The development of microfocus SAXS techniques has continued in particular on the beamlines ID13 and ID22 with beam sizes down to a few micrometres. Micro-SAXS has also been demonstrated on ID21 at 0.2 nm, which opens interesting perspectives for SAXS experiments in the soft spectral range.
In addition to these techniques, the development of X-ray correlation spectroscopy techniques (XPCS) continues on ID10, which is currently commissioning a SAXS camera with a coherent, pink beam. In the field of solid polymers/biopolymers, scattering experiments are being complemented more and more frequently by imaging experiments such as tomography (ID19, ID22) or X-ray microscopy techniques (ID21). This trend is expected to accelerate in the future.

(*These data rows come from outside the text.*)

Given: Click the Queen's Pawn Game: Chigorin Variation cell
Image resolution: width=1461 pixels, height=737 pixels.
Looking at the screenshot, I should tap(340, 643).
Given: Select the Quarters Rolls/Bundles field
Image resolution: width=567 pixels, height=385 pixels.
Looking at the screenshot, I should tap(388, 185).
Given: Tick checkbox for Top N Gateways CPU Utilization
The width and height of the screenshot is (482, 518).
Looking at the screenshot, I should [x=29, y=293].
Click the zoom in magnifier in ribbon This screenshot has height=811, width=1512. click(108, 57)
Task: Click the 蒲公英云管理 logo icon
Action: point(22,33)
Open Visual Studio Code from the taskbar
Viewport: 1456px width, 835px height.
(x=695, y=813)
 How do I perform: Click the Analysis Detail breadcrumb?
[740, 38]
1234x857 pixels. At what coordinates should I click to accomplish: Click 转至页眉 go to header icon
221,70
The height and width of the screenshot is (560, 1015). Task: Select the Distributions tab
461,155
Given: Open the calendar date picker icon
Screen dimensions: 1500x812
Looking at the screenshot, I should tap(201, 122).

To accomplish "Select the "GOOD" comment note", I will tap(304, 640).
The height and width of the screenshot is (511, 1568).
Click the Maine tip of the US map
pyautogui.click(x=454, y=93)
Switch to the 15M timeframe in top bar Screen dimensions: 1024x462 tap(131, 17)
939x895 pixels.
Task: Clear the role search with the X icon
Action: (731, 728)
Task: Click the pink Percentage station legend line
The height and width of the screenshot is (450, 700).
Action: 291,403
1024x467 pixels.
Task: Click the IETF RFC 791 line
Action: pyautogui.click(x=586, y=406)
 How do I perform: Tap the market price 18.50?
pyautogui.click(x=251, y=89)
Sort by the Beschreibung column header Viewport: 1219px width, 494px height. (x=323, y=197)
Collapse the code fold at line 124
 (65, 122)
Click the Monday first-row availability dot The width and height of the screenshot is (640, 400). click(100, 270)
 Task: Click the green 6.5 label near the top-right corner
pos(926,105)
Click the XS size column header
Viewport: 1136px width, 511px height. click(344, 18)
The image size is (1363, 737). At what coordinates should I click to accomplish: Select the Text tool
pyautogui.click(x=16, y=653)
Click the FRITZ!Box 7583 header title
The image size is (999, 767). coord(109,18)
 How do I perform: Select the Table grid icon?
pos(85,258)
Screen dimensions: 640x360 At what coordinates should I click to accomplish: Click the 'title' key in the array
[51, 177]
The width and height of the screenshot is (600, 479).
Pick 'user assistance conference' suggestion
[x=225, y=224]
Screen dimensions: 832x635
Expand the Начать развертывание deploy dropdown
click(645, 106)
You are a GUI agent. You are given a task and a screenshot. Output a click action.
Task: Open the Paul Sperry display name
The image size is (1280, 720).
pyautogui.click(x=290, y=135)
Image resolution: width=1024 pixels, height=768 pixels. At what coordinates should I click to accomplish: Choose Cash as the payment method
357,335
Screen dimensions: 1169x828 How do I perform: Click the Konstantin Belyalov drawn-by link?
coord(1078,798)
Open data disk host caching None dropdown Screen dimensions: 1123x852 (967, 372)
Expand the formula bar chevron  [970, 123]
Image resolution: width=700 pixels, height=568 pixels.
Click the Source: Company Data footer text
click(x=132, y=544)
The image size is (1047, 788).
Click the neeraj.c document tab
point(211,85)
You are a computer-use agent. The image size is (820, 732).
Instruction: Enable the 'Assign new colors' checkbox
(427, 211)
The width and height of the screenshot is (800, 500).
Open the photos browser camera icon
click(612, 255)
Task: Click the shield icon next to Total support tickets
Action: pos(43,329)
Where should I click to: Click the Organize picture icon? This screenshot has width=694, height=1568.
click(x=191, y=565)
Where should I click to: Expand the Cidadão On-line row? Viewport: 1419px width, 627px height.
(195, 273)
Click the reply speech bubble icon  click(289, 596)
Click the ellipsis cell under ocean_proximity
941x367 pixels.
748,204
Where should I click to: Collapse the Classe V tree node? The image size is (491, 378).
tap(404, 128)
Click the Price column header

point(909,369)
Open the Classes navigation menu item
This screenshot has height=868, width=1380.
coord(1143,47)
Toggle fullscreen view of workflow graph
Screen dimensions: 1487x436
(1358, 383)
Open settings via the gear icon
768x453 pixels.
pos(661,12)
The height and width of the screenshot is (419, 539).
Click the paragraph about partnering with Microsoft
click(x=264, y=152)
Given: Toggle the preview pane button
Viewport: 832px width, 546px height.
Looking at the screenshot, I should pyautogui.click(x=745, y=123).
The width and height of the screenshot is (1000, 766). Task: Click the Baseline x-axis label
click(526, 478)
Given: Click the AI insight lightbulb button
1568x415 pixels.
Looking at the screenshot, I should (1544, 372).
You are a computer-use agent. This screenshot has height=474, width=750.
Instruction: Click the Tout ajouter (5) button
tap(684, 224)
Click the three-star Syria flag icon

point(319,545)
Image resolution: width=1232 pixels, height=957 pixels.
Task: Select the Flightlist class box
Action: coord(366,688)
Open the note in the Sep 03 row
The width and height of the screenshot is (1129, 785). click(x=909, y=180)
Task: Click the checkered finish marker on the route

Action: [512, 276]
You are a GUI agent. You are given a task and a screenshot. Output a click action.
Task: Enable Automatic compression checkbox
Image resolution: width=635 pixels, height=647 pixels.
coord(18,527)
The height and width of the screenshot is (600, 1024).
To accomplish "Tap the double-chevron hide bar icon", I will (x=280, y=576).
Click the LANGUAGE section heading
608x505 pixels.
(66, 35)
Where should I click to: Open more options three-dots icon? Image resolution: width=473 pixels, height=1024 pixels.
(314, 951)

This year's highlights are dominated by experiments on samples at interfaces or in confined geometries. Thus lipid model membranes have been studied at solid surfaces by probing the nonspecular scattering (ID1). This is also of interest for the understanding of interfaces between biological and inorganic systems. The confinement of DNA in lipid membranes has led to the observation of a new liquid crystalline ordering (ID2). A new approach for studying ordering phenomena in confined fluids is provided by X-ray waveguide structures. It is well known that such devices can be used to produce completely coherent radiation, which propagates in several modes. In an experiment performed on ID10A, the waveguide is filled with a fluid and the influence on the mode propagation is observed in the far field regime. XPCS in grazing-incidence geometry has allowed the first study of capillary waves at a liquid glycerol surface by XPCS (ID10A). This geometry has also been used at high energies in order to observe an evanescent wave from a thin liquid layer close to a deeply buried interface. In this way, evidence for icosahedral fragments of lead atoms have been observed for the first time at the solid-liquid Si-Pb interface (ID15A).
The highlights also include several SAXS experiments from CRG beamlines. Thus liquid crystalline phase transitions in suspensions of Al(OH)3 platelets and the stability of a columnar phase were studied on BM26 down to Q2*10-2 nm-1. USAXS and XPCS experiments on filled polymers on BM2 remind us that such experiments are not reserved only for undulator beamlines.